Property Prices Likely To Rise Across The Country
The highly dynamic real estate market had seen a quiet downturn during the COVID pandemic and the months following it. However, experts believe this trend is likely to change in the coming year with property prices likely to rise.
The unprecedented global impact of the pandemic had massively cooled the property market. Be it luxury housing or affordable flats in Thane, individuals went from looking to purchase a house to focussing on making ends meet.
However, with things returning to normal, people are once again looking at ongoing projects in Thane to invest.
Property prices to rise pan-India
According to a Reuters poll, property prices in India are expected to increase 7.5% across the country this year which is the fastest growth in five years.
As per the poll, the prices in Mumbai and Delhi, including its surrounding National Capital Region, are expected to rise between 4% and 5% this year and next. Additionally, cities such as Bengaluru and Chennai may witness an increase of as much as 5.5%-6.5% over the next two years.
For those looking to purchase luxury 2 BHK homes In Thane and other prominent locations, it is advisable to purchase sooner than later. As the property market continues to grow, buyers may land up spending a lot more in the next couple of years for the same property.
Reasons for increasing property rates
Several factors have contributed to the price increase of real estate projects in Thane. Some of these include:
Increase in demand
As the workforce and job security have stabilised again, buyers are once again looking to invest in property. From affordable flats to luxury homes, the overall demand for property is on the rise contributing to the price elevation.

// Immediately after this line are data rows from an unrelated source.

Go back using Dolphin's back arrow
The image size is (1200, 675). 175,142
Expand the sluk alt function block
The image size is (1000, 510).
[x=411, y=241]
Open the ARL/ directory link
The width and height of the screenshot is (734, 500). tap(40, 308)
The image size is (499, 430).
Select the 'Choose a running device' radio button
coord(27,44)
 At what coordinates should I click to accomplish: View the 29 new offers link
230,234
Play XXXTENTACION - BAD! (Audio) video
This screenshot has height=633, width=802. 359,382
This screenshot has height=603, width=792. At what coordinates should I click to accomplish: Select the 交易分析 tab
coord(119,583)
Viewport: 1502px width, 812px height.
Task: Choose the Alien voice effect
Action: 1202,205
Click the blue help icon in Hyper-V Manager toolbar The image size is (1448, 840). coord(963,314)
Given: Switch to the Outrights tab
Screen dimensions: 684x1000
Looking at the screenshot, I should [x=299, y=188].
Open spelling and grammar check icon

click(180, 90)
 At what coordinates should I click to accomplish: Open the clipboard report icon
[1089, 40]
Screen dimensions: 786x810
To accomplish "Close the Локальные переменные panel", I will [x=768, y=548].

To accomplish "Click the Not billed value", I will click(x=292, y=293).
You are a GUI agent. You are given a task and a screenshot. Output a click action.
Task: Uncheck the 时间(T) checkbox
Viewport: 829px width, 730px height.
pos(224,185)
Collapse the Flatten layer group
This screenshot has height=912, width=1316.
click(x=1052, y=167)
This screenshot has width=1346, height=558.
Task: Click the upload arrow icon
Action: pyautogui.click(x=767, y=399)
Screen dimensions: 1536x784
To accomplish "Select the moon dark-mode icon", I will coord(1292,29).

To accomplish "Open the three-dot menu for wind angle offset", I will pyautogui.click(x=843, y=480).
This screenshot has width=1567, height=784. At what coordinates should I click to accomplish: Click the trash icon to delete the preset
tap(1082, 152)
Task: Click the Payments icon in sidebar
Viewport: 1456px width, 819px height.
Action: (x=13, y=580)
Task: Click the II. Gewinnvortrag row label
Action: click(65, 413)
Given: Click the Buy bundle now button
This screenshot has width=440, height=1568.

Rise in building material cost
The disruption in supply chain since the pandemic has contributed significantly to the price gain of various raw materials. In addition, political uncertainties in certain parts of the world along with the Russia-Ukraine war have led to an increase in various input materials which has further elevated property prices.
Rise in repo rate
The Reserve Bank of India hiked the benchmark repo rate to 4.40% (up by 40 basis points). The repo rate is the rate at which the Reserve Bank of India lends money to banks. This rise after four years is likely to further translate to the customers by means of higher interest rates on loans and EMIs, all of which are likely to make the final cost higher.
Even with all these factors contributing to an uptrend in the property markets, experts are confident that the trend will continue. This is because most people are actively looking to purchase a home. For some, the elevated prices may act as a deterrent for purchasing a home causing them to look at rental properties. However, the elevated price trend is likely to transfer to the rental market as well with rents expected to increase significantly in the coming years.
For buyers looking to enter the real estate market at the current affordable markets, it is advisable to finalise their purchase in the next few months and not delay for much longer.